As the impact of the pandemic on demand and activity levels out, US Land players are poised to loosen their purse strings. As the Omicron variant of the novel coronavirus tightens travel restrictions and raises concerns over a potential industry slowdown, some hesitancy in spending could yet materialize.
Of the expected year-on-year increase, service price inflation alone is set to add $9.2 billion, with increased activity chipping in $8.6 billion. These increases will be partially offset by $4.2 billion in savings from efficiency gains. Efficiency gains are expected to be driven predominantly by further adoption of simul-fracs. Despite the sizeable annual spending growth, the 2022 total will still end up well below the level forecast for 2022 before the pandemic took hold.
“Oil and gas activity and upstream spending in US Land has been exposed to significant volatility in the last two years. Aggressive strategies from private operators in the US shale patch have driven spending this year, but we anticipate significant growth in 2022 from public and private operators alike,” says Artem Abramov, head of shale research at Rystad Energy.
In November 2019, before the market downturn caused by Covid-19, Rystad Energy forecast total US shale spending for 2020 would be $104.9 billion, with $109.7 billion and $119.8 billion per annum estimated for 2021 and 2022, respectively. The estimate for 2020 was taken down sharply in that year’s second quarter to $60.4 billion following the unprecedented oil price crash and a domestic storage crisis. While modest adjustments to this estimate were observed in the second half of 2020 and the first half of this year, the final numbers for all public producers and final estimates for private exploration and production (E&P) players had only a marginal net impact on that original estimate. Currently, the number for 2020 still stands at $60 billion.

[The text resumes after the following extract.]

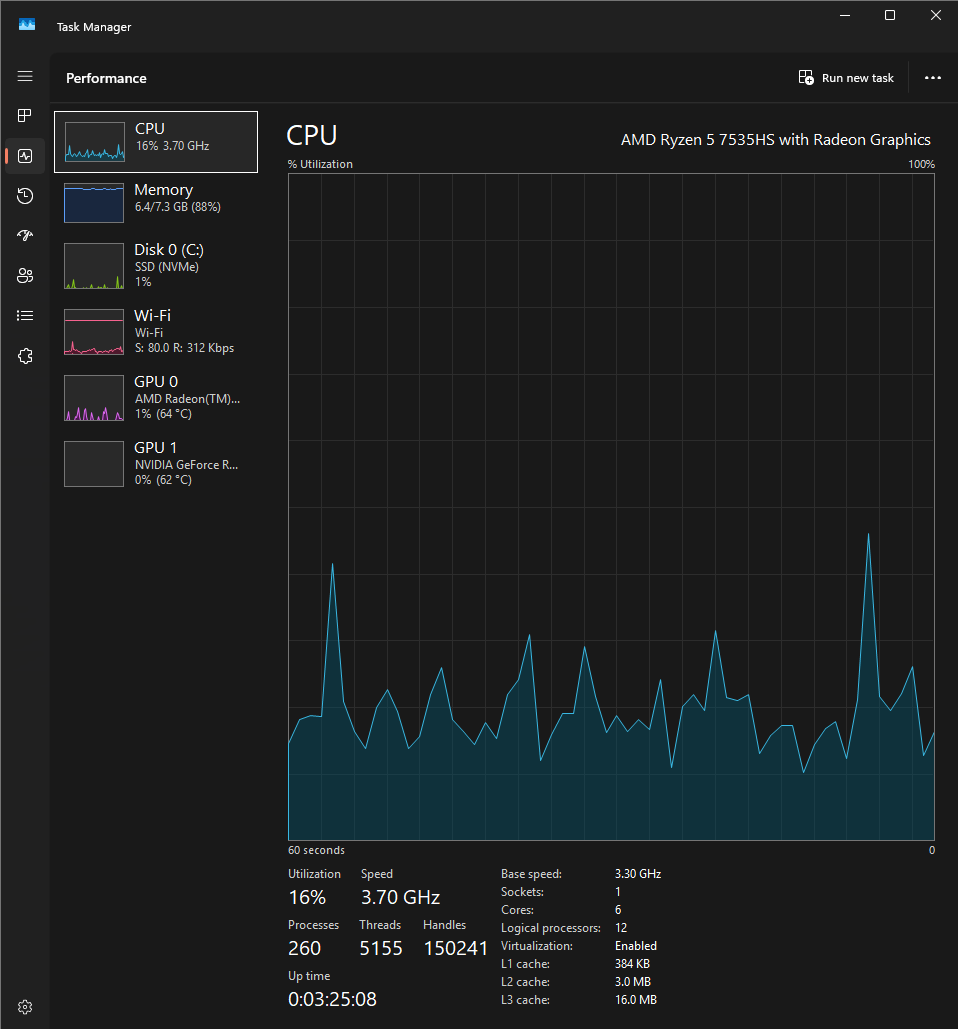Select GPU 1 NVIDIA GeForce entry

(x=156, y=463)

Public independents largely maintained their 2021 US shale budgets compared with 2020 on a full-year basis, with a modest increase in the weighted-average well activity index (two-thirds of completion count and one-third of drilled well count). Somewhat higher activity was offset by structural efficiency gains and lower service costs behind actual drilling and completion (D&C) operations. While the latter might sound counterintuitive from the perspective of significant spot rate inflation in most service segments throughout 2021, it should be noted that there was an opposite trend throughout 2020, which allowed large independents to lock in cheaper service rates in early 2021 compared to what was behind their D&C spending in 2020.

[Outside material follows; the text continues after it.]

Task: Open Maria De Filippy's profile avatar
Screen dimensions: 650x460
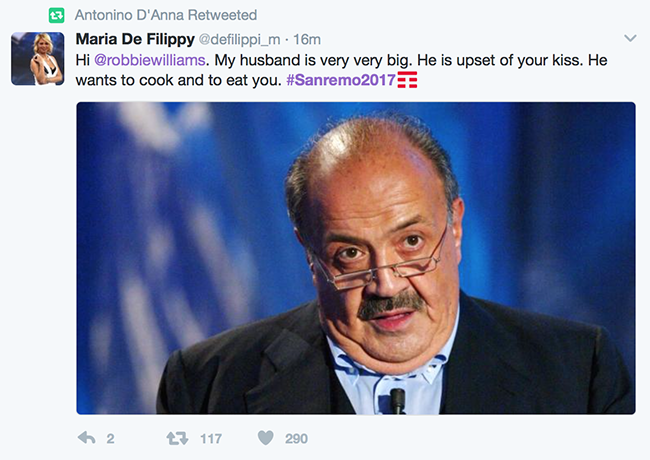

Meanwhile, private operators, which moved aggressively throughout 2021, warmed up spot service rates and have already felt the impact of cost inflation this year. As a result of this private E&P activity uptick, total US shale capital expenditure increased by around 16% in 2021 compared with 2020.
How the regions stack up
At the regional level, spending in the Permian and Haynesville plays stayed resilient during 2020’s downturn, seeing a faster structural increase in activity this year. As a result, full-year upstream spending in these regions has increased by between 23% and 24% so far this year, outperforming the national average growth rate. The Niobrara saw an even steeper increase in spending in 2021 on a percentage basis, albeit starting from a particularly low base after the massive collapse last year.

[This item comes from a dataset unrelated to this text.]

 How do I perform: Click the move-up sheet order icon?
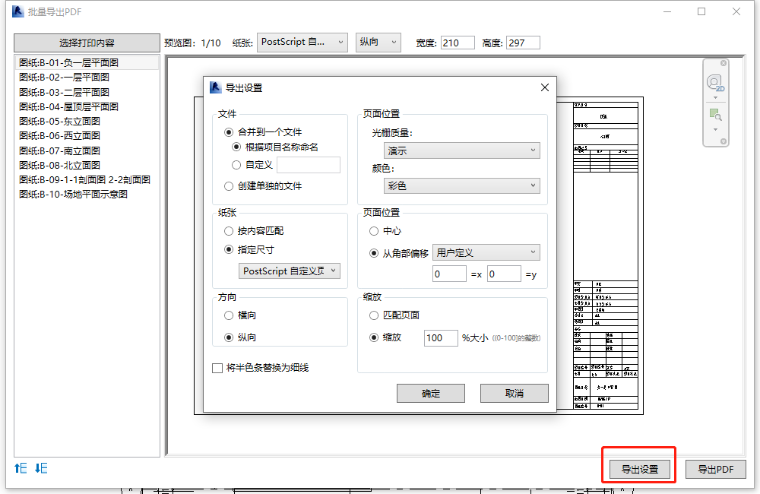[x=20, y=468]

Appalachia and the Eagle Ford, on the other hand, have experienced only minor growth in 2021, with spending rising between 3% and 6% compared with last year. While the Eagle Ford has seen a healthy recovery in rig count during 2021, its full-year spending growth numbers were dragged down by low drilled but uncompleted (DUC) wells to completion activity, especially when compared to the Permian, and inflated 2020 spending amid robust activity in the first quarter of 2020. Spending in the Bakken and Anadarko regions in 2021 has declined by between 7% and 14% from last year.
Looking ahead to 2022, the Eagle Ford, Niobrara and Anadarko regions are anticipated to beat nationwide average spending growth due to the rig activity expansion observed in recent months, which provides some momentum to the increase in the running rate of frac activity in 2022. The Bakken is forecast to have 19% spending growth next year, matching the national average growth rate, while the Permian is set to grow by 17%, slightly less than the national average as other basins are catching up. On the gas side, we anticipate a 15% increase in spending from Appalachia and an around 10% increase in the Haynesville. While the full-year growth rate is seen higher in Appalachia, this does not really suggest a stronger increase in the running rate of frac activity in the northeast region, where supply remains constrained by the takeaway capacity situation.